Jonee Peters, executive director of the Conservation Council for Hawaii, reflects on the cultural significance of these birds, whose grand tail feathers once adorned the cloaks of Hawaiian royalty—a tradition emblematic of a bygone era of symbiosis between humans and nature.

“What makes us Hawai’ian is the collective experiences of ourselves and of our ancestors,” said Noah Gomes, a native bird expert and historian based in Hilo, Hawaii. “We’re losing something of ourselves when these birds disappear.”

The federal government’s decision to delist nearly two dozen species, finalised in 2023, has galvanised calls for enhanced conservation efforts and strengthened legislation to protect endangered species.

“The news just made me so sad,” said Tierra Curry, a conservation biologist with the Center for Biological Diversity. “I had all these feelings back then and I needed to process them.”

Conservationists like Curry advocate for increased funding and resources to bolster the efficacy of the Endangered Species Act (ESA), which has faltered in the face of rapid biodiversity loss exacerbated by climate change and habitat destruction.

Indeed, the efficacy of the ESA has come under renewed scrutiny amid escalating threats to biodiversity. Species like the flat pigtoe mussel, afforded ESA protections only after the precipitous decline of its population, underscore the urgent need for proactive conservation measures. However, inadequate funding and resources have hindered recovery efforts, leaving many species teetering on the brink of extinction.

While success stories like the recovery of the bald eagle attest to the ESA’s potential, the current biodiversity crisis demands a paradigm shift in conservation efforts.

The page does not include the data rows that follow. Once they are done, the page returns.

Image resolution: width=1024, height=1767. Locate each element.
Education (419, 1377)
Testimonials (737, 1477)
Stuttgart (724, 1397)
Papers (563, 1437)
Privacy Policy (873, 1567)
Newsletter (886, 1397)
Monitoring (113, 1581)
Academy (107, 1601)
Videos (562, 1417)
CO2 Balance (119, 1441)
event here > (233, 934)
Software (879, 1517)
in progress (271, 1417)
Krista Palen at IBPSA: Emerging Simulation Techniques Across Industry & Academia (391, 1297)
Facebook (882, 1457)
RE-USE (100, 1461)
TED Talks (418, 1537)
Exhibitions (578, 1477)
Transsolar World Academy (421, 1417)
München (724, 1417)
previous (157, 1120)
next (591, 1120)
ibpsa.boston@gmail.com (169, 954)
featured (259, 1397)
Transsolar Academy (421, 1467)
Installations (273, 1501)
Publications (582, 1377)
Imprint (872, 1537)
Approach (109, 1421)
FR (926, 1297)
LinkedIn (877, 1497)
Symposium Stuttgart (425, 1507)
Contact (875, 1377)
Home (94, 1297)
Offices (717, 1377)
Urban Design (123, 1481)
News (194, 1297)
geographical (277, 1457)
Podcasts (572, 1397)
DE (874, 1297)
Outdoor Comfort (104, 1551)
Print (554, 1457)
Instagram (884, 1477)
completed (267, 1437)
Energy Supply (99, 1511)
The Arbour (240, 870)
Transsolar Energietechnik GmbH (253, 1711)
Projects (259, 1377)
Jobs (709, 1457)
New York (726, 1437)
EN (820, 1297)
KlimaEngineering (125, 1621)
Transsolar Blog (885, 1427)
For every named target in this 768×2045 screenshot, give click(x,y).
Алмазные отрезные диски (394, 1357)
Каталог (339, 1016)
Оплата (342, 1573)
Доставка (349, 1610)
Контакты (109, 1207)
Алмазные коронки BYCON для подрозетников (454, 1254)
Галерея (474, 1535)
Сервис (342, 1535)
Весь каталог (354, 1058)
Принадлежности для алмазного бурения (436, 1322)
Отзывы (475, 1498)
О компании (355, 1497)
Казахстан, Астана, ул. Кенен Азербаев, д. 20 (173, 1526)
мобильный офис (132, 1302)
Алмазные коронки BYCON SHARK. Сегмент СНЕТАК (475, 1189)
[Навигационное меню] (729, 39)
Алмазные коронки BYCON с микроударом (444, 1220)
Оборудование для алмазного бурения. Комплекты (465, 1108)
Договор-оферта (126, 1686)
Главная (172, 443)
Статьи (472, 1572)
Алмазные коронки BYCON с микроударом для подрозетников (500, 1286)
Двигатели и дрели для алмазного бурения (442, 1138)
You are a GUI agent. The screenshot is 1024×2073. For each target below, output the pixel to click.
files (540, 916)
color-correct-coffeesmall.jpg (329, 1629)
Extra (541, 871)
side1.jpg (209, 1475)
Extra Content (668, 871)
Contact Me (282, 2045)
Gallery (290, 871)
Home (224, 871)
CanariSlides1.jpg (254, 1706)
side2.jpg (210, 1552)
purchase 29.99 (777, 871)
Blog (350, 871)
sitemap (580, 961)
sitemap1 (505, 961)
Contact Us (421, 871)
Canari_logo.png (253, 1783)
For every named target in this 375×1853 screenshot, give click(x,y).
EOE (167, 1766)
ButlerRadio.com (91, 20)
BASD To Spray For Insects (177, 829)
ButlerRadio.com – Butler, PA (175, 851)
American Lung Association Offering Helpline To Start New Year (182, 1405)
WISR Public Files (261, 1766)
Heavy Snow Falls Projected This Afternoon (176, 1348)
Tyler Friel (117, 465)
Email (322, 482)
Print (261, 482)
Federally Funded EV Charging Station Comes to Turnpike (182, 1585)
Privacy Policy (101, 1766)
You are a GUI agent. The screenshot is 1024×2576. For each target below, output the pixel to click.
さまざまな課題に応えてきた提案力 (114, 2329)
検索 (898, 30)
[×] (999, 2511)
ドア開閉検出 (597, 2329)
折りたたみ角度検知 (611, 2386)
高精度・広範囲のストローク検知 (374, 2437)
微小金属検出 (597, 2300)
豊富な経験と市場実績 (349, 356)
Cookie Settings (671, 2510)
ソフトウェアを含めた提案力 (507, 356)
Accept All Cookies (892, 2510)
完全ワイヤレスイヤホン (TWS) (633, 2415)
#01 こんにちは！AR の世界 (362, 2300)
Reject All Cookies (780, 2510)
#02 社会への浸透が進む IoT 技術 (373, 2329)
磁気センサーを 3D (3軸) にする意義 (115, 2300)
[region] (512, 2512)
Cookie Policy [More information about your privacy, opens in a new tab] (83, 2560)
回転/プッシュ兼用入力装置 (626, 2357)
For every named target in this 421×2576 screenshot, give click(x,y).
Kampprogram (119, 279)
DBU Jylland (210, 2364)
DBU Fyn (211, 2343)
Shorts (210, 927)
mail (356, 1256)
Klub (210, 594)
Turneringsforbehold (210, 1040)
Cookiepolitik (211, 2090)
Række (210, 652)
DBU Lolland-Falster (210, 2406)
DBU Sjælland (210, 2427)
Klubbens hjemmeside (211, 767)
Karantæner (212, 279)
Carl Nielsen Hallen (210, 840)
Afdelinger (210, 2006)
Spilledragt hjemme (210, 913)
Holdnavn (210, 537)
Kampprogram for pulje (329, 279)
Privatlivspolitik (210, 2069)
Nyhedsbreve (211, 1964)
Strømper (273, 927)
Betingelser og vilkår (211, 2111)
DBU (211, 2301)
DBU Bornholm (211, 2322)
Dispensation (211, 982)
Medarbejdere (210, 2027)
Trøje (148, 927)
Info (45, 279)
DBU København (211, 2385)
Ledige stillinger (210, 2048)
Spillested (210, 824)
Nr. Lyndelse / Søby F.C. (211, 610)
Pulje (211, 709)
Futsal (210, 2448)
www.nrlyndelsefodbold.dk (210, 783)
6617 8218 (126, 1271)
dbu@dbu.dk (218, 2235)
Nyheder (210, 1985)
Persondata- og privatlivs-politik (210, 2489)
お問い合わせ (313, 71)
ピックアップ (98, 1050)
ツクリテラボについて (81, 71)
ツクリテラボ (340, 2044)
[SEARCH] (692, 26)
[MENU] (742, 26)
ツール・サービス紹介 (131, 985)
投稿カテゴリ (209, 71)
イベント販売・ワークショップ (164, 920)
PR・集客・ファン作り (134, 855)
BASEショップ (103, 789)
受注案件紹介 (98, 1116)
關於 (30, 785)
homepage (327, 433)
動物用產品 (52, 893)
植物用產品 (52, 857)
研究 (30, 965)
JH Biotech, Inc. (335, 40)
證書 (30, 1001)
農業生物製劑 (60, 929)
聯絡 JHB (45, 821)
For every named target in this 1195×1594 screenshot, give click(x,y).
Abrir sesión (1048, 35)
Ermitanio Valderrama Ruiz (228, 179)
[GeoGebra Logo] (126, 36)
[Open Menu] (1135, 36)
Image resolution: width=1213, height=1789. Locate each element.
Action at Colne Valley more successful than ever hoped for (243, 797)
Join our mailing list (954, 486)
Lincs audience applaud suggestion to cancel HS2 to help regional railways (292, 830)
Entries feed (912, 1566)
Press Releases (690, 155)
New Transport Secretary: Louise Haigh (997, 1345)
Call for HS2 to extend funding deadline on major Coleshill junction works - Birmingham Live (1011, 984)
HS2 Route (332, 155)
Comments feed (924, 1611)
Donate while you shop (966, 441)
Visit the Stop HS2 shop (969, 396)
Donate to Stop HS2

“But in some ways, the ESA is like having an emergency room and intensive care unit, without providing regular immunizations and check-ups,” said Safina.

The scope of the extinction crisis, he said, “is completely overwhelming to the capacity of the human mind to actually know and understand”.

With the climate crisis exacerbating deforestation and habitat loss, urgent action is imperative to safeguard the rich tapestry of life on Earth. As conservationist Carl Safina aptly observes, the accelerating pace of species extinction is a sobering reminder of the urgent need for concerted action to protect and preserve our planet’s biodiversity for future generations.

“And so the endeavour of stopping this crisis becomes more of a religious kind of experience than a scientific one, in a sense, more moral than practical.”